> **Description of the task**:
Rewrite the rows starting at the line that contains "Open the Brave Wallet icon" and ending at the line that contains "pyautogui.click(x=1187, y=84)", including the requests, and scale every coordinate in the answers by 2.6, rounding to whole numbers with halves rounded up. Leave every other number unchanged, reproduce only these lines, and omit the pictures.

> **Task data**:

==============================

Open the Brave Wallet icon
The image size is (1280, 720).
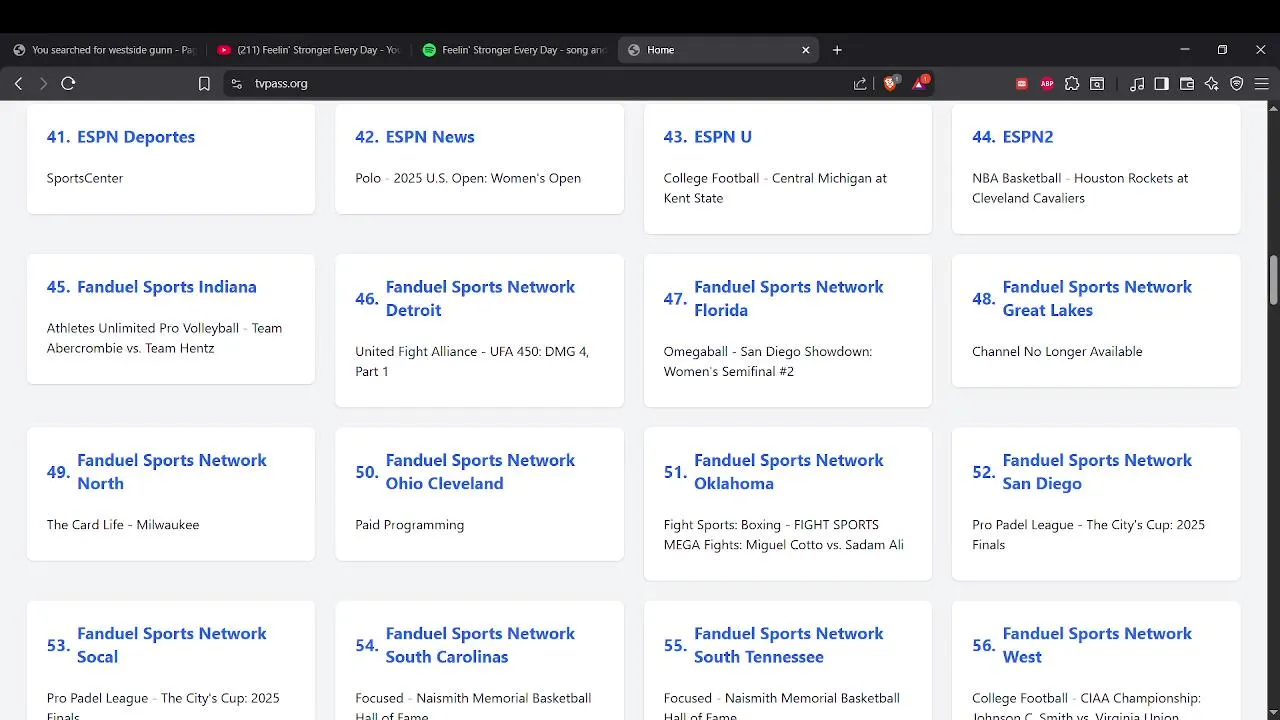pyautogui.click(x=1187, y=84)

==============================

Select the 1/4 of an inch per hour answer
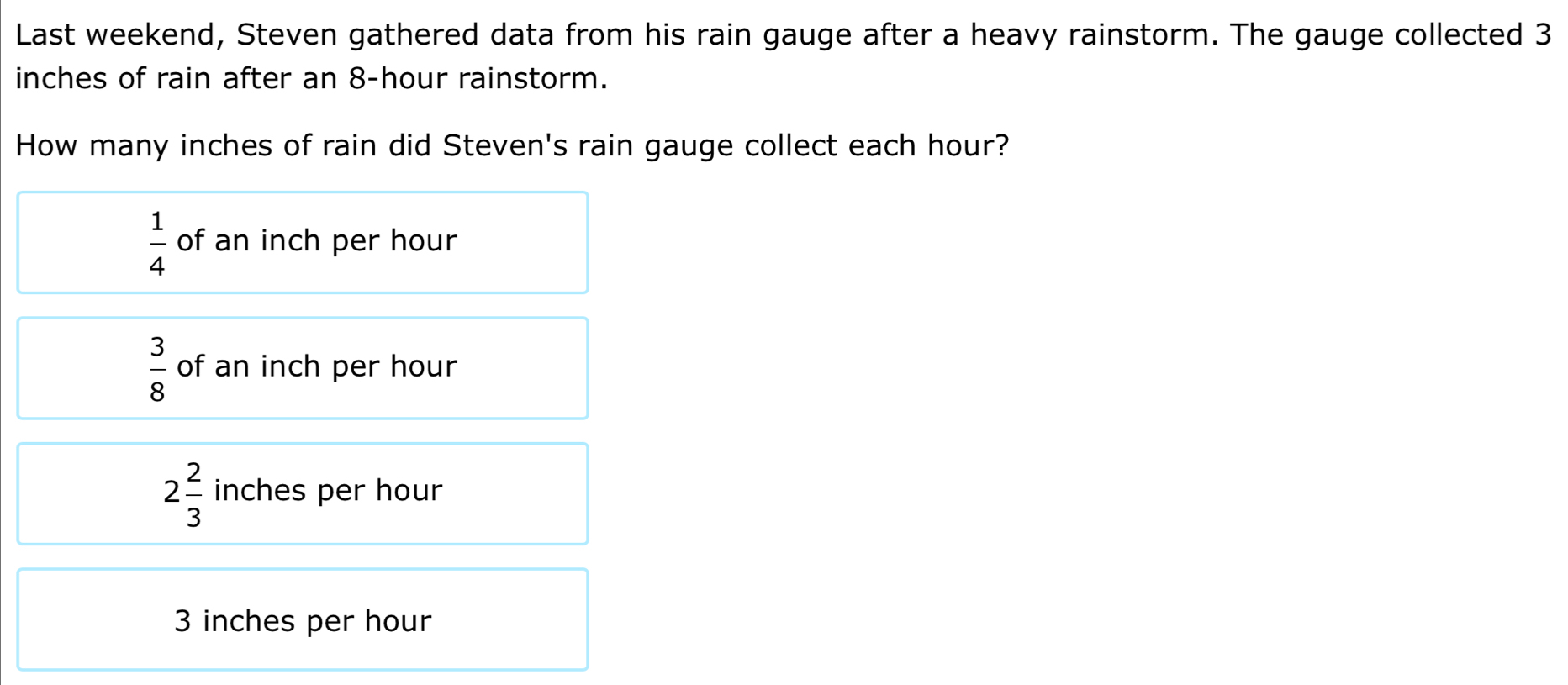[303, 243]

==============================

> **Exercise answer**:
Open the Brave Wallet icon
The image size is (1280, 720).
pyautogui.click(x=3086, y=218)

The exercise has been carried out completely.